Brano di lettura:
_ _ _ _ _ _ _
Tutto questo per favorire il mercato interno e incrementare il livello quali-quantitativo delle esportazioni, agenti in termini positivi sulla bilancia commerciale. L’economia della conoscenza nasce da una nuova consapevolezza, che la globalizzazione non genera convergenza unitaria ma unità d’intenti a favore della crescita competitiva che trae valore aggiunto dalle idee che ogni individuo apporta al sistema economico nel quale è inserito. Il fecondo contesto è in grado di “mobilizzare” energie positive destinate ad accrescere il livello di produttività che si manifestano nelle condizioni in cui il capitale umano e fisico incontrano il benessere nei luoghi di lavoro e il riconoscimento dell’identità. L’economia della conoscenza nasce da solide basi e trae la forza ispiratrice dalla reciprocità, intesa come un dare senza perdere e un prendere senza togliere.
Perché l’obiettivo principale, come afferma Vito Mancuso, sta nel fatto che “tutti nella vita vorrebbero essere migliori ben pochi invece si curano di essere semplicemente migliori” e migliori si diventa quando ci si immerge nella condivisione. L’economia del benessere e della conoscenza porta l’uomo a riscoprire un nuovo modo di essere, di esserCi, come riporta il filosofo tedesco Martin Heidegger in “Essere e Tempo” quando pone l’uomo al centro della questione dell’esistenza come nucleo della riflessione. Un individuo non deve essere puramente razionale che pone al centro della questione morale l’economia, di homo oeconomicus, come lo ha definito per la prima volta l’economista britannico John Stuart Mill che massimizza la sua utilità, e le ragioni economiche legate al lavoro, ma che ha come obiettivo della sua esistenza “la persona al centro”.
_ _ _ _ _ _ _
Dati archiviati:
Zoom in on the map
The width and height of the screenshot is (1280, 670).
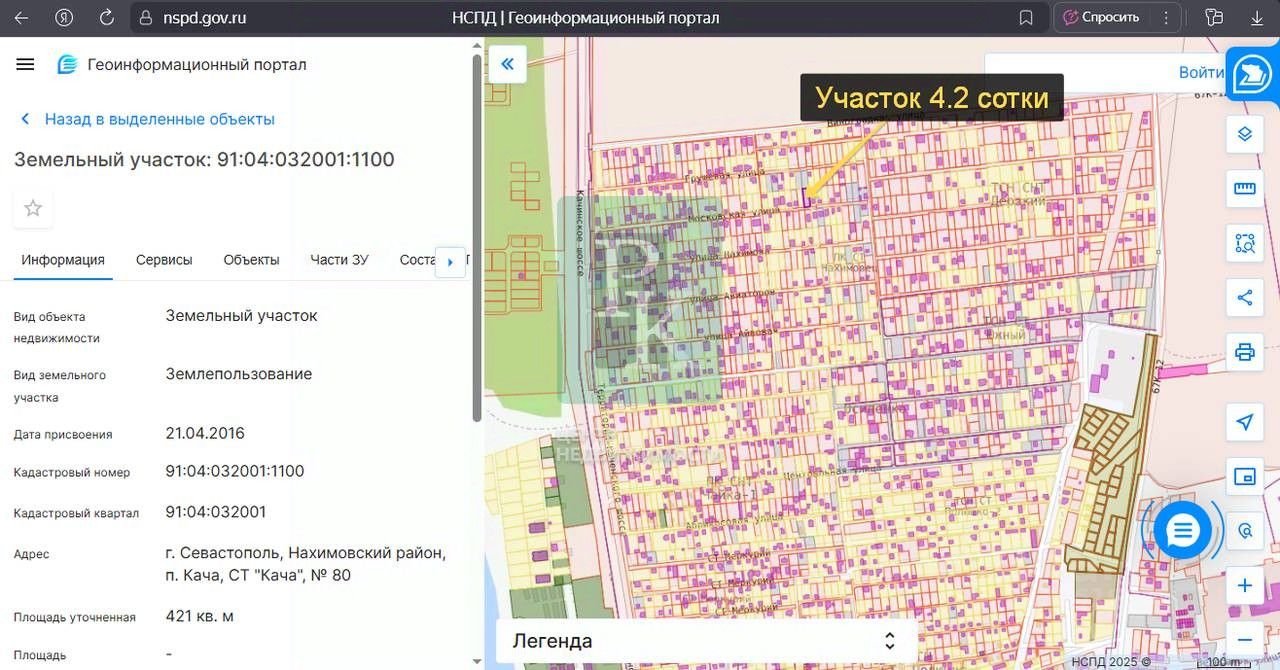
_ _ _ _ _ _ _
Esercizi:
A – Nel brano sull'economia della conoscenza, come viene intesa la reciprocità?
B – Stabilisci se ciascuna affermazione concorda con il brano sull'economia della conoscenza e cita le parole che lo dimostrano: (i) Heidegger tratta dell'uomo nell'opera "Essere e Tempo"; (ii) il termine homo oeconomicus fu usato per la prima volta da un economista statunitense; (iii) la globalizzazione genera convergenza unitaria.
C – Scrivi il seguito del brano sull'economia della conoscenza, a partire dalla sua ultima frase.

Soluzioni:
A – Come un dare senza perdere e un prendere senza togliere.

B –
(i) Sì: "come riporta il filosofo tedesco Martin Heidegger in “Essere e Tempo”".
(ii) No: "come lo ha definito per la prima volta l’economista britannico John Stuart Mill".
(iii) No: "la globalizzazione non genera convergenza unitaria".

C –
Oggi la società è decisamente cambiata. Si è transitati da un modello in cui l’economia era concentrata sul risultato mentre ora è legata alla performance. Una parola che riporta a dare forma, a completare “insieme” ciò che si sta facendo per risolvere i problemi indotti dalla complessità, grazie ad una maggiore presenza e partecipazione di persone che dispongono i frutti del loro sapere a vantaggio altrui. L’economia chiede di essere agili e di riuscire ad imprimere all’agilità la forza per competere con i mercati dinamici e altamente competitivi. Oggi, ciò che più importa è un modo nuovo di intendere il successo, non più visto come l’uomo che cammina solo ma “insieme, di esserCi in relazione”.
La conoscenza che per anni è stata invisibile, e individuale, ora si pone “in collegamento” unica e imprescindibile con altri individui creando una rete in cui tutti si muovono agili per raggiungere uno scopo comune. Una condizione in cui le persone si sentono libere perché sentono di essere parte integrante di un grande gruppo, di spendersi per qualcosa più grande senza pensare che agire in modo agile svuoti l’uomo di ciò che nel tempo ha accumulato, bensì di essere arricchiti e liberati dall’ego. Una libertà che smuove l’intera umanità.